:: EXERCISE PROMPT ::
Give the items from the line containing "Open the #lightning hashtag link" through the line containing "click(512, 1066)" as a numbered list, leaving out blank lines.

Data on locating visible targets
***
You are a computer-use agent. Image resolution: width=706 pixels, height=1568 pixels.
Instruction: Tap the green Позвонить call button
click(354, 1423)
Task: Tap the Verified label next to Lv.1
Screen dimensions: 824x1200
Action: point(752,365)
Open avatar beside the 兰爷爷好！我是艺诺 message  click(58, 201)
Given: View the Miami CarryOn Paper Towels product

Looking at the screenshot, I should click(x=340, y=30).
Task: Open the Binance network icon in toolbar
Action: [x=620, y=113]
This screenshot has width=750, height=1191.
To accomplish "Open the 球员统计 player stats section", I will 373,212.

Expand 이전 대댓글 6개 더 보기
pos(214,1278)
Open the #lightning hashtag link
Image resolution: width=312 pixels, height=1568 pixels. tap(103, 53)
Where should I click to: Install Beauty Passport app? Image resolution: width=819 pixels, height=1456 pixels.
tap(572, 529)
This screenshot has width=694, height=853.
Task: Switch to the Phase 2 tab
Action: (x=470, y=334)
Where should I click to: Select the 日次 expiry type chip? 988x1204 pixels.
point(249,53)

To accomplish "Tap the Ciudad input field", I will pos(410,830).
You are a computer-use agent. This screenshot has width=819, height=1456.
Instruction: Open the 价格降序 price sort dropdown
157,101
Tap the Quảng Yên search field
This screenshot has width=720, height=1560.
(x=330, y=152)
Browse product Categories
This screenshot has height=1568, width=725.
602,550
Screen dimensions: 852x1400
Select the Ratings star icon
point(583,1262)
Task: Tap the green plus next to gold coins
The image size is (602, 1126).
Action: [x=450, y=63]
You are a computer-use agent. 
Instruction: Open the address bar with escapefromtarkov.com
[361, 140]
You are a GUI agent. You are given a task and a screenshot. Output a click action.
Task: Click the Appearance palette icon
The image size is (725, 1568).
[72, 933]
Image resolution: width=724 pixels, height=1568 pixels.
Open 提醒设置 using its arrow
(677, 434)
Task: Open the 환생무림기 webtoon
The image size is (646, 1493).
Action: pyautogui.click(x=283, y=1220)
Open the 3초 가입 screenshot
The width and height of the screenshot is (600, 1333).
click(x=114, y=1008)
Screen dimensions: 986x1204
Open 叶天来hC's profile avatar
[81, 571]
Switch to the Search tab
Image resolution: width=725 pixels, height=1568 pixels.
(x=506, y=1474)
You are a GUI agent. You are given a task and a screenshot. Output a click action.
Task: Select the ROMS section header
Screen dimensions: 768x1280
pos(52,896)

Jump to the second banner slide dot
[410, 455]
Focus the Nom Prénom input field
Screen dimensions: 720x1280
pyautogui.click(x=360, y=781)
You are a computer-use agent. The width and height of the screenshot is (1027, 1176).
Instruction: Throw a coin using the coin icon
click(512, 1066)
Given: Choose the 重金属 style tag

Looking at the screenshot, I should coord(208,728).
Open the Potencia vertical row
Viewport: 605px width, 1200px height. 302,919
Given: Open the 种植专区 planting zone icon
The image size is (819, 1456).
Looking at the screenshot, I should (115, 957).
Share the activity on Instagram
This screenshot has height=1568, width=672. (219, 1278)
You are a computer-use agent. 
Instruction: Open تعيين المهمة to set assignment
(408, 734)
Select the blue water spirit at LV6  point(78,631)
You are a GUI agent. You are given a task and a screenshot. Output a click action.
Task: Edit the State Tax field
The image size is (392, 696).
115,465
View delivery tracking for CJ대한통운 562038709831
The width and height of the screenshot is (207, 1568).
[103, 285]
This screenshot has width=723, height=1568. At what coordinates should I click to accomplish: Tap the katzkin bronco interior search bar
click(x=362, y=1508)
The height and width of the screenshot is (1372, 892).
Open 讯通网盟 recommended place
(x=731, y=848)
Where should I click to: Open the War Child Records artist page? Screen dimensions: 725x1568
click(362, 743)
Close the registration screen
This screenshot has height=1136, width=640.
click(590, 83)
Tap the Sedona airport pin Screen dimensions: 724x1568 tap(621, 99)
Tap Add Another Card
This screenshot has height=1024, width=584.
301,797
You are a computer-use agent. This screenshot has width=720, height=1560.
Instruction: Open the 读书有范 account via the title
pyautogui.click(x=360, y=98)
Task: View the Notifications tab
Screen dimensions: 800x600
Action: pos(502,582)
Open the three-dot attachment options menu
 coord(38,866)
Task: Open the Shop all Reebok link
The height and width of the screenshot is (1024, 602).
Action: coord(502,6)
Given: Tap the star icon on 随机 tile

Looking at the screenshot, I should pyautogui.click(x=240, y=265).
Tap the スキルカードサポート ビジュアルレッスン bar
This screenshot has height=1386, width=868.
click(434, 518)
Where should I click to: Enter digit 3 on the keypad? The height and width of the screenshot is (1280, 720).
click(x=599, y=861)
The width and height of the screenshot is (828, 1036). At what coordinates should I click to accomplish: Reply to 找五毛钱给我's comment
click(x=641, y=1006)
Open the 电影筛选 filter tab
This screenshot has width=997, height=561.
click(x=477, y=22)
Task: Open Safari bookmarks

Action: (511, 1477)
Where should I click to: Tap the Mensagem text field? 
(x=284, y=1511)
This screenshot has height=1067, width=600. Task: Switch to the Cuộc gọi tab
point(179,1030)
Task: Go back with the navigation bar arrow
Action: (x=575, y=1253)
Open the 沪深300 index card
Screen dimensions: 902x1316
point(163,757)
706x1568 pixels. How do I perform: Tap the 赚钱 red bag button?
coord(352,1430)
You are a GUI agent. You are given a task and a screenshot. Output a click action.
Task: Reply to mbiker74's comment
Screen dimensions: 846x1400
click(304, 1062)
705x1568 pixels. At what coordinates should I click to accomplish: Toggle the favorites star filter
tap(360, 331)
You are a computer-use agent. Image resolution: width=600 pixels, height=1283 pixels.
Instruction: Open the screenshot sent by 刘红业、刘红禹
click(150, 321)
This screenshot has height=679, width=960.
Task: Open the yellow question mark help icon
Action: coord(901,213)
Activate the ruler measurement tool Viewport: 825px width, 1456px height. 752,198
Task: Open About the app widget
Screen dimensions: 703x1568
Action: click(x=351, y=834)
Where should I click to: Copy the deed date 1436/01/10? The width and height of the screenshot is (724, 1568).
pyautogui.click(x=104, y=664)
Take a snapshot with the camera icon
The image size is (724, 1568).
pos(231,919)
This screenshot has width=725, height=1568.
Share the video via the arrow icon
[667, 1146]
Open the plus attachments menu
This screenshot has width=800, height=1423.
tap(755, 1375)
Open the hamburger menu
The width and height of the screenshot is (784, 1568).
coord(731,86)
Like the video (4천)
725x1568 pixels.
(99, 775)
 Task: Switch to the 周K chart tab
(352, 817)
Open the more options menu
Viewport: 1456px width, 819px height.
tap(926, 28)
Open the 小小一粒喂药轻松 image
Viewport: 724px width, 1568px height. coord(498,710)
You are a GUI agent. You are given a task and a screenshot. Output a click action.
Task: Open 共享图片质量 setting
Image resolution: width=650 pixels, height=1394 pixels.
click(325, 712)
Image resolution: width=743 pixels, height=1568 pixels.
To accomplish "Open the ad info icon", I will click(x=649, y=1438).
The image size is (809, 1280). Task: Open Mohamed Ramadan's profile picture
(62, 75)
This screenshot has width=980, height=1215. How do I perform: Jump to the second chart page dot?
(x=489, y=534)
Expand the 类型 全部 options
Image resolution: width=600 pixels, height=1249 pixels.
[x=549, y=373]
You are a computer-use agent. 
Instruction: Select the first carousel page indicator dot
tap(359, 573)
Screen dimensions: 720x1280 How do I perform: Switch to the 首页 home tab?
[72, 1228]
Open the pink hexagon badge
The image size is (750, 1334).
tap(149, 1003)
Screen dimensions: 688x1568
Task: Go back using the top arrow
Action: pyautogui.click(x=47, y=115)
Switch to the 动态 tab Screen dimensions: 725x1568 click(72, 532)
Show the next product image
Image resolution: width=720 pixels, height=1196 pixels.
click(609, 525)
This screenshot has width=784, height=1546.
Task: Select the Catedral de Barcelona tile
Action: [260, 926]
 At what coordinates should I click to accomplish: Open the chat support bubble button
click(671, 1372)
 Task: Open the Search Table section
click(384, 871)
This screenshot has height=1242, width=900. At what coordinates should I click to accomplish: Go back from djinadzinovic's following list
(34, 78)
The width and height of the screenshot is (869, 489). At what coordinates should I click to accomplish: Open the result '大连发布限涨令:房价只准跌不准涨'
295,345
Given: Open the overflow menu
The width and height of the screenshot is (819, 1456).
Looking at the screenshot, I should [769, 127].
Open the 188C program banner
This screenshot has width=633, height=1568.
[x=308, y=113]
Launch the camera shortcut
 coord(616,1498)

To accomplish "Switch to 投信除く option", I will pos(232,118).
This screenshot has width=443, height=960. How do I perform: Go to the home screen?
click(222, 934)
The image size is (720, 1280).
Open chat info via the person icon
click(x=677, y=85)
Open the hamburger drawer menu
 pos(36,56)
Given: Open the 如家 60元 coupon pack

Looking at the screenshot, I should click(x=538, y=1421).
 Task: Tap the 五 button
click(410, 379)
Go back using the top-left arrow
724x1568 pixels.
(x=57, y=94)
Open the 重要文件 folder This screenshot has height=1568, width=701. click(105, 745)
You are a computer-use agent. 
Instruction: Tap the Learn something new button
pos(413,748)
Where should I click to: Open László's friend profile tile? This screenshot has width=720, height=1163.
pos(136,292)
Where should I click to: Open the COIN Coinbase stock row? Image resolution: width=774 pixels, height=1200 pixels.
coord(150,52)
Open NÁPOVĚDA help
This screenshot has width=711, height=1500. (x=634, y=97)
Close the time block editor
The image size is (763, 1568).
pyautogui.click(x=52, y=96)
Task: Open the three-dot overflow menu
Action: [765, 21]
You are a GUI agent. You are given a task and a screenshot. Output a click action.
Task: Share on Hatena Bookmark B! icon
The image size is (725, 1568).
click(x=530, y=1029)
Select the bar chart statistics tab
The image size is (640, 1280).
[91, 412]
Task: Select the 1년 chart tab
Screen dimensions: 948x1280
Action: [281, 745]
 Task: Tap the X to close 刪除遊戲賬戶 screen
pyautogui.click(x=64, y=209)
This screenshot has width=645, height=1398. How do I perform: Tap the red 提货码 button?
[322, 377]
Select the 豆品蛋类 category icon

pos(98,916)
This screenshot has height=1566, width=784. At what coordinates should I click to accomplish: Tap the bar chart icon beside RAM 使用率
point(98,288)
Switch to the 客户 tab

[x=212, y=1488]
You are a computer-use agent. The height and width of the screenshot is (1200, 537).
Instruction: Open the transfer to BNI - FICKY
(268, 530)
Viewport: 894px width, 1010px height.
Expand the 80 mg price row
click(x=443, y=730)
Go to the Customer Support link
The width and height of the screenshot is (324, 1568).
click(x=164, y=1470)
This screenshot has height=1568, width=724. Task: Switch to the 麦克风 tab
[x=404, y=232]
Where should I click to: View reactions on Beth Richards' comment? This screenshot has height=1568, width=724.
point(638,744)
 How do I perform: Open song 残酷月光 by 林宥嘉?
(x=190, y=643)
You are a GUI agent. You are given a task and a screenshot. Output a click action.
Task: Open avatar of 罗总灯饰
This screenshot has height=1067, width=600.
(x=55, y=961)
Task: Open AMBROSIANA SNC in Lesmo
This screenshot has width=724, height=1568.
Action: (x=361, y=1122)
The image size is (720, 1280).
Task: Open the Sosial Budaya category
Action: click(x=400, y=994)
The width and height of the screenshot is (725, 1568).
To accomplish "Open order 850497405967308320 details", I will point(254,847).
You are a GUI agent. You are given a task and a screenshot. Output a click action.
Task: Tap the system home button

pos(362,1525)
***
:: TASK RESPONSE ::
1. Open the #lightning hashtag link
2. Image resolution: width=312 pixels, height=1568 pixels. tap(103, 53)
3. Where should I click to: Install Beauty Passport app? Image resolution: width=819 pixels, height=1456 pixels.
4. tap(572, 529)
5. This screenshot has width=694, height=853.
6. Task: Switch to the Phase 2 tab
7. Action: (x=470, y=334)
8. Where should I click to: Select the 日次 expiry type chip? 988x1204 pixels.
9. point(249,53)
10. To accomplish "Tap the Ciudad input field", I will pos(410,830).
11. You are a computer-use agent. This screenshot has width=819, height=1456.
12. Instruction: Open the 价格降序 price sort dropdown
13. 157,101
14. Tap the Quảng Yên search field
15. This screenshot has width=720, height=1560.
16. (x=330, y=152)
17. Browse product Categories
18. This screenshot has height=1568, width=725.
19. 602,550
20. Screen dimensions: 852x1400
21. Select the Ratings star icon
22. point(583,1262)
23. Task: Tap the green plus next to gold coins
24. The image size is (602, 1126).
25. Action: [x=450, y=63]
26. You are a computer-use agent. 
27. Instruction: Open the address bar with escapefromtarkov.com
28. [361, 140]
29. You are a GUI agent. You are given a task and a screenshot. Output a click action.
30. Task: Click the Appearance palette icon
31. The image size is (725, 1568).
32. [72, 933]
33. Image resolution: width=724 pixels, height=1568 pixels.
34. Open 提醒设置 using its arrow
35. (677, 434)
36. Task: Open the 환생무림기 webtoon
37. The image size is (646, 1493).
38. Action: pyautogui.click(x=283, y=1220)
39. Open the 3초 가입 screenshot
40. The width and height of the screenshot is (600, 1333).
41. click(x=114, y=1008)
42. Screen dimensions: 986x1204
43. Open 叶天来hC's profile avatar
44. [81, 571]
45. Switch to the Search tab
46. Image resolution: width=725 pixels, height=1568 pixels.
47. (x=506, y=1474)
48. You are a GUI agent. You are given a task and a screenshot. Output a click action.
49. Task: Select the ROMS section header
50. Screen dimensions: 768x1280
51. pos(52,896)
52. Jump to the second banner slide dot
53. [410, 455]
54. Focus the Nom Prénom input field
55. Screen dimensions: 720x1280
56. pyautogui.click(x=360, y=781)
57. You are a computer-use agent. The width and height of the screenshot is (1027, 1176).
58. Instruction: Throw a coin using the coin icon
59. click(512, 1066)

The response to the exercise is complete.